Quel est l’homme instruit, l’érudit des choses de Paris, l’amoureux de la grande Révolution émancipatrice qui n’ait présent à la mémoire toutes ces jolies boutiques de modistes dans les galeries de bois, au Palais-Royal ? Elles menaient de front, souvent, un métier un peu plus lucratif et, comme elles avaient chacune un ruban ou un nœud de velours de couleur différente au cou, l’acheteur n’avait qu’à désigner la couleur d’un chapeau pour être servi par la demoiselle de son choix et, tout en choisissant, obtenir un rendez-vous pour le soir, après la fermeture du magasin.

Ah ! oui, ces galeries de bois furent bien le triomphe des jolies et accortes modistes parisiennes sous le Directoire.

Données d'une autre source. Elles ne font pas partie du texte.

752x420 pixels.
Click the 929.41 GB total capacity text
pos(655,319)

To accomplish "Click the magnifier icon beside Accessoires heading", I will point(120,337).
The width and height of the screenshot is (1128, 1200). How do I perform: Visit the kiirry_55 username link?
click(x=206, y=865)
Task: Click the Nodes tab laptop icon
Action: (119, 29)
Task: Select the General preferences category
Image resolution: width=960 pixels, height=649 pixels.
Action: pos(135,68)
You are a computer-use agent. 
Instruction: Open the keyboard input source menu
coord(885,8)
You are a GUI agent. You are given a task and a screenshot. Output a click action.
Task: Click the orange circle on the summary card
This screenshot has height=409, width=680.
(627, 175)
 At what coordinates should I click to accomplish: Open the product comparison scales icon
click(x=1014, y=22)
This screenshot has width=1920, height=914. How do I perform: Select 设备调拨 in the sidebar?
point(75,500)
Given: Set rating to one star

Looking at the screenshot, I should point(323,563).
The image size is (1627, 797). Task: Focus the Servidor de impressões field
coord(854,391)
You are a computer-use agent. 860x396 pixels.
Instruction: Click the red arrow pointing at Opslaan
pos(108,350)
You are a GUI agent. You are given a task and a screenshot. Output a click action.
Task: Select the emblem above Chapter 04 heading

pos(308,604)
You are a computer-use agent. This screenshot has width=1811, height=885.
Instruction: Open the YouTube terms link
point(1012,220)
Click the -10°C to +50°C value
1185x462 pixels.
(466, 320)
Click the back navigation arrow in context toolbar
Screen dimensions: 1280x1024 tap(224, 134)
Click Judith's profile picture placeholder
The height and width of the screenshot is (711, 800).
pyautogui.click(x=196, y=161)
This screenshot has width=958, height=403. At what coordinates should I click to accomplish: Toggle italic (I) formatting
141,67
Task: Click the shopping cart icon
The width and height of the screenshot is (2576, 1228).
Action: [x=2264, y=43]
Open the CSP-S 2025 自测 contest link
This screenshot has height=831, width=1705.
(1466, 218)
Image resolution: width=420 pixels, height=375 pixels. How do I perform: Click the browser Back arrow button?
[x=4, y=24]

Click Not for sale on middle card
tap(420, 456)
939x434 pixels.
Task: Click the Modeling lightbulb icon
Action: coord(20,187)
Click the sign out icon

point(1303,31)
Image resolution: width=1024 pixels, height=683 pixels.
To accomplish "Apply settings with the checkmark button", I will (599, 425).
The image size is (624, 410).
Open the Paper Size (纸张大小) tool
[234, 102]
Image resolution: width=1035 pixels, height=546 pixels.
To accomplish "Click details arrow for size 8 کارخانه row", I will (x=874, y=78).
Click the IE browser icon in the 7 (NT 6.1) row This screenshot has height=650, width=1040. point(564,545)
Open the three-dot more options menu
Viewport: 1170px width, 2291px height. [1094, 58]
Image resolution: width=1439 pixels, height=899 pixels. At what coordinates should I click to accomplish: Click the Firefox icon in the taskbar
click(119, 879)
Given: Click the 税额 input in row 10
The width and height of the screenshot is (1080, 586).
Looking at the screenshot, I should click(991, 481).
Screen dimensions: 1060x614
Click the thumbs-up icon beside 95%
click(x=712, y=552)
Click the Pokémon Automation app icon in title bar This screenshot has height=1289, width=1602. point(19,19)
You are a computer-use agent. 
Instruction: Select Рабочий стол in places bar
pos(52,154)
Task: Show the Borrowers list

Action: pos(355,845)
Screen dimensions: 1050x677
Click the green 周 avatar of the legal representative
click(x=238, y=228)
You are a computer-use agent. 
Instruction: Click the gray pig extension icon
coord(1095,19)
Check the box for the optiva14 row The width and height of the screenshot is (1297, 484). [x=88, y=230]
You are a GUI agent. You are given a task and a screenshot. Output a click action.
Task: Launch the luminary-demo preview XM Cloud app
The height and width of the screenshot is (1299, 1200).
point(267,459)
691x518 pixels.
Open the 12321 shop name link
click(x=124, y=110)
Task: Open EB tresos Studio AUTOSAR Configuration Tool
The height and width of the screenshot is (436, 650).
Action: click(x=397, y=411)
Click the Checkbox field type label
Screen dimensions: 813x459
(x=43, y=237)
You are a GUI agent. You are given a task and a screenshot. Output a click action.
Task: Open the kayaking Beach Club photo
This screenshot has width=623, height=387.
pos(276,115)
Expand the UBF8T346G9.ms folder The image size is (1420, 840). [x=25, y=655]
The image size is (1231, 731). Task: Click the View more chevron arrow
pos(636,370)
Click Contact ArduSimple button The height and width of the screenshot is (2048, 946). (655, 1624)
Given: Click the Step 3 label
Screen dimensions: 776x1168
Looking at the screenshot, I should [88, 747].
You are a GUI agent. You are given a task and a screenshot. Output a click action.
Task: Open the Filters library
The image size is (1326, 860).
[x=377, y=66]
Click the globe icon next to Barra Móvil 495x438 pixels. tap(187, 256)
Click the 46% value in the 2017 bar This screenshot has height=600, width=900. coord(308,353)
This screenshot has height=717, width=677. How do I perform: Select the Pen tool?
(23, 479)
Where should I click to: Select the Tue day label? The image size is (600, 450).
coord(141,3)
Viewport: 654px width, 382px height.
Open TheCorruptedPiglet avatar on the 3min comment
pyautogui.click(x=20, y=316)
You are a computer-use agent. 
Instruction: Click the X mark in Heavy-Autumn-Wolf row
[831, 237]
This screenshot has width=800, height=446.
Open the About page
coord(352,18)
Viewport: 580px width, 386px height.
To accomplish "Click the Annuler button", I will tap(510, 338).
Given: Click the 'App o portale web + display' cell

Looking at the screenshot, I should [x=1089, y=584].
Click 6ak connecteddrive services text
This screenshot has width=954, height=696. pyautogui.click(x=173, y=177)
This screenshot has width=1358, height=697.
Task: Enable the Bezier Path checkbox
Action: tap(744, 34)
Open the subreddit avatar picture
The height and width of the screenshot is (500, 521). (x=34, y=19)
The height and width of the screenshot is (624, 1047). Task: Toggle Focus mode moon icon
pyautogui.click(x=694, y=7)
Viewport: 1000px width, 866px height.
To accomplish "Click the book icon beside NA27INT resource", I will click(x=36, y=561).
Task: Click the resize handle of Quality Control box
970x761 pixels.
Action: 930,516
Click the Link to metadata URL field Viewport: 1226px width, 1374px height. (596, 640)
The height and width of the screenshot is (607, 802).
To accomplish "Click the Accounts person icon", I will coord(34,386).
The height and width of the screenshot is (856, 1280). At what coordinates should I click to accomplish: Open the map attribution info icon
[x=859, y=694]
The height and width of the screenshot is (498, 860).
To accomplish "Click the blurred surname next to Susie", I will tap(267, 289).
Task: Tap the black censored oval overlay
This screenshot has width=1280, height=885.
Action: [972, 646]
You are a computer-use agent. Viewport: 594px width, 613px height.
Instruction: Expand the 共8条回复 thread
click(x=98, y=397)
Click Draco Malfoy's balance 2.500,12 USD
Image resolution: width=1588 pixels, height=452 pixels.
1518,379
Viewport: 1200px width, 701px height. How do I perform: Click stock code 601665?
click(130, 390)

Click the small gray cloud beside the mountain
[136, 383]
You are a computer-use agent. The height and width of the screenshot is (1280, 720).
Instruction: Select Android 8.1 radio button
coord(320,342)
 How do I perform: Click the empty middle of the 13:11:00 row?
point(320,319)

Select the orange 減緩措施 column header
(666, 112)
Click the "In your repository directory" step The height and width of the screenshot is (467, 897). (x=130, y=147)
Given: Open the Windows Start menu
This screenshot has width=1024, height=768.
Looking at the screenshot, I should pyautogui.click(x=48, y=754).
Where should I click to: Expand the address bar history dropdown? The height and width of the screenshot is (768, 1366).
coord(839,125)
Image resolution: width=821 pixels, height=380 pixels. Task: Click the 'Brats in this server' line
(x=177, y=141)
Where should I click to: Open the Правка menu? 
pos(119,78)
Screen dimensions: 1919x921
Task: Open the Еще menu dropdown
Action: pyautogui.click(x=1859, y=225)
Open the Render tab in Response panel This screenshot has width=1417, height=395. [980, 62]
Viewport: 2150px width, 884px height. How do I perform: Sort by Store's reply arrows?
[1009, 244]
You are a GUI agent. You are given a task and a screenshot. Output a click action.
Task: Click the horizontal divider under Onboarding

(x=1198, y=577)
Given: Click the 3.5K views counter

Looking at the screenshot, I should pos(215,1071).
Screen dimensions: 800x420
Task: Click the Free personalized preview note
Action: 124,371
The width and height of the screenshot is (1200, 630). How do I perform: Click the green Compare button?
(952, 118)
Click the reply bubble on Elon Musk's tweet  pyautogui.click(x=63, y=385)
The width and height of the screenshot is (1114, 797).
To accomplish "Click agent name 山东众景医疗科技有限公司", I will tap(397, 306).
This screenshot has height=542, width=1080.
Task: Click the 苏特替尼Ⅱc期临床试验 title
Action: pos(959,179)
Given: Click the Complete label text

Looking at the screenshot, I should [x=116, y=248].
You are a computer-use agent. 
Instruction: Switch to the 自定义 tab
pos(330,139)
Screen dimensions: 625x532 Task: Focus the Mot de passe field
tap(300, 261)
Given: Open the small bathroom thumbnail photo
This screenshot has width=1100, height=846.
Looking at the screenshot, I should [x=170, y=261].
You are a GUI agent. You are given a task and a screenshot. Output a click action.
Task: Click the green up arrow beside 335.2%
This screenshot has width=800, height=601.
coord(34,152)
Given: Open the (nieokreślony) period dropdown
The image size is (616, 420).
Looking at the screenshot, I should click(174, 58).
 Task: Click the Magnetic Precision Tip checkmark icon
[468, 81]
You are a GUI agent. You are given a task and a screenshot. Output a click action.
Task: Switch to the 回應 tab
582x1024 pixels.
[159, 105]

Depuis, tout enfant, j’ai souvent accompagné ma mère au défunt passage du Saumon pour aller acheter un chapeau. Mais c’était bourgeois, triste et sombre en diable. Et puis c’était trop vertueux, et instinctivement, tout enfant que j’étais, bercé par la constante évocation des souvenirs de la Révolution, au moment même où mon père écrivait sa grande épopée nationale des Girondins, je me prenais à regretter, avec un sentiment esthétique très sûr, les douces et provocantes figures des petites modistes des galeries de bois, tandis que Camille Desmoulins enflammait le peuple dans les jardins du Palais-Royal.